CalligoTech’s Uttunga (Sanskrit word, meaning “Reaching to a greater height”) is an accelerator card for HPC/AI workload acceleration, powered by our multi-core Posit-enabled RISC-V based TUNGA SoC.  Uttunga takes any Server (x86, ARM or PowerPC) with PCIe slots to greater heights of performance, with Posit-based Computing capability.

Posits offer optimized memory usage and computing efficiency. Standard RISC-V Instruction Set (F & D) is leveraged to implement basic arithmetic operations in Posit <32,2> and <64,3> configurations. Other configurations of Posits are supported using the programmable gates, described below. Our compilers are enhanced to generate Posit-enabled binaries of any C/C++/gFortran applications, without the need for any source level modifications.

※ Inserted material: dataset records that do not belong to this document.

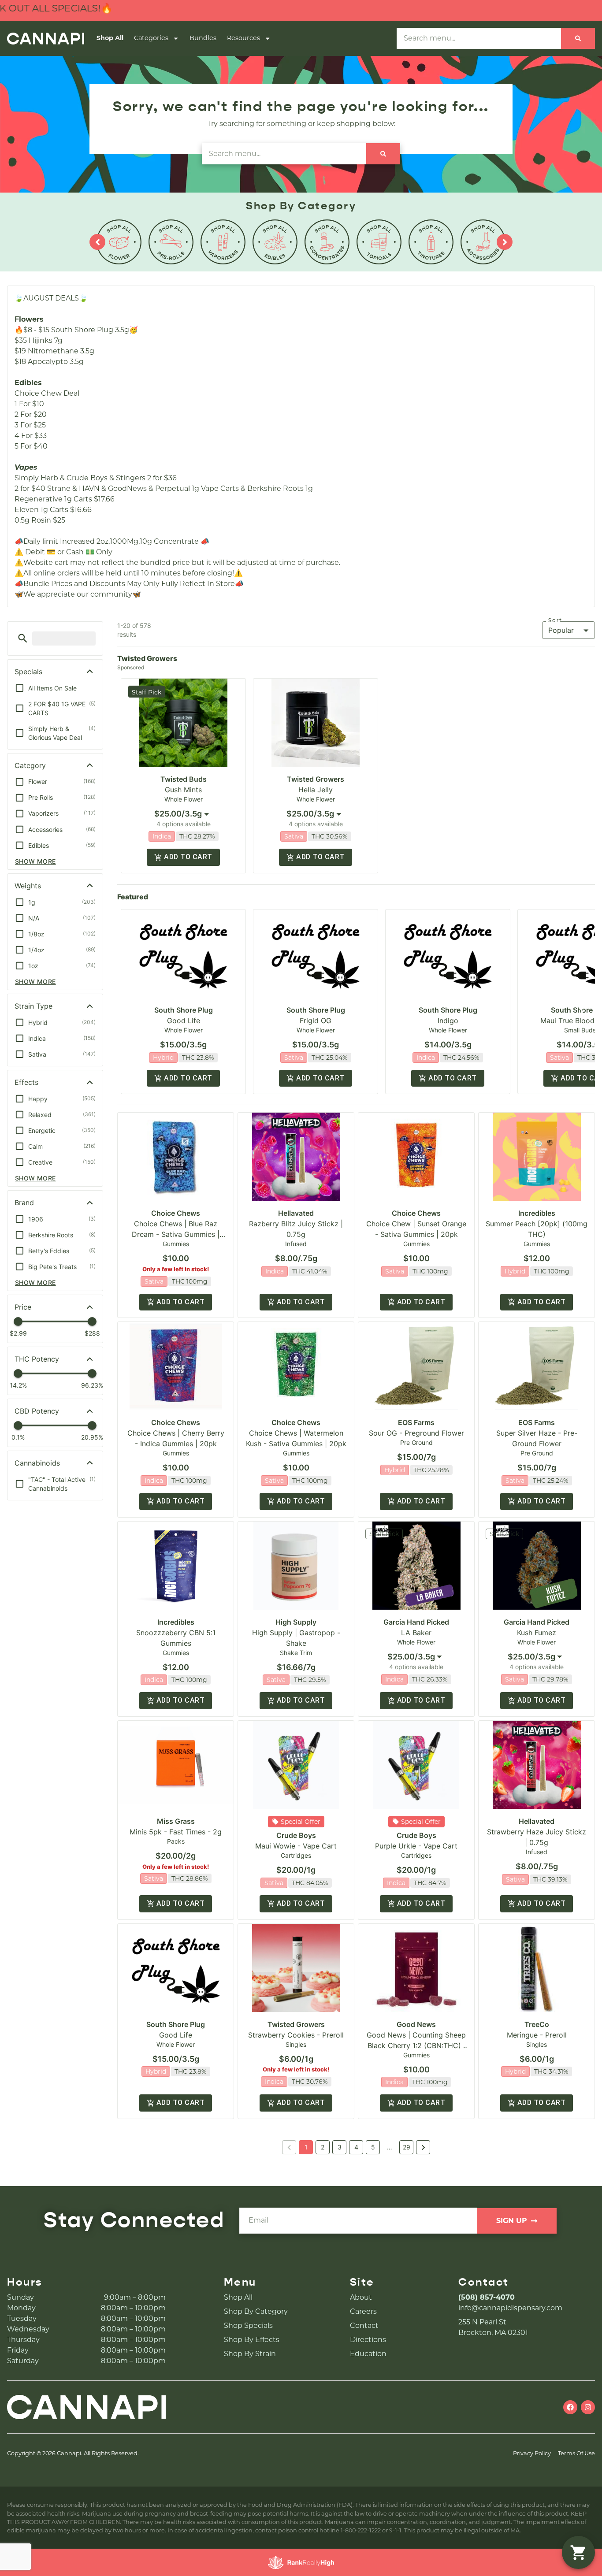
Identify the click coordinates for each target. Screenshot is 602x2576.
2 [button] (322, 2147)
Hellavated (296, 1213)
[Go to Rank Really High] (301, 2562)
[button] (22, 638)
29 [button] (406, 2147)
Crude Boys (296, 1835)
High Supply (295, 1622)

Uttunga serves as the platform for smooth integration of legacy scientific libraries such as BLAS, MAGMA and liner solver libraries, to off-load from host CPU and more importantly enabling Posit-based computing.  Integration in the host memory hierarchy is transparent for avoiding the need of data copy and the accelerator offers standard support of programs. The libraries are organized in order to expose Posit-enabled computing as compatible replacements of their usual counterparts in BLAS and other libraries. 

Uttunga enables energy efficient computation with use of iterative linear algebra kernels, such as for Physics and Chemistry HPC codes. QUIRE feature in TUNGA reduces rounding errors, improves computational stability. QUIRE accumulator structure produces exact dot products, guaranteed up to ~2 billion-long vectors (231). High impact QUIRE feature eliminates the need for unnecessary 64-bit computations.


Programmable gates are part of our TUNGA SoC. Pool of FPGA gates is mainly useful to support functions that are on critical path and that require reconfigurable feature in the field.  Some of the examples are – Acceleration of specific tasks for datacenter services, Off-load of a wide variety of small tasks from CPU and speed processing, to handle non-standard data types to speed up AI training and inference. Applications such as cryptography, AI, host-CPU support functions for variable precision computing will be implemented on the pool of gates.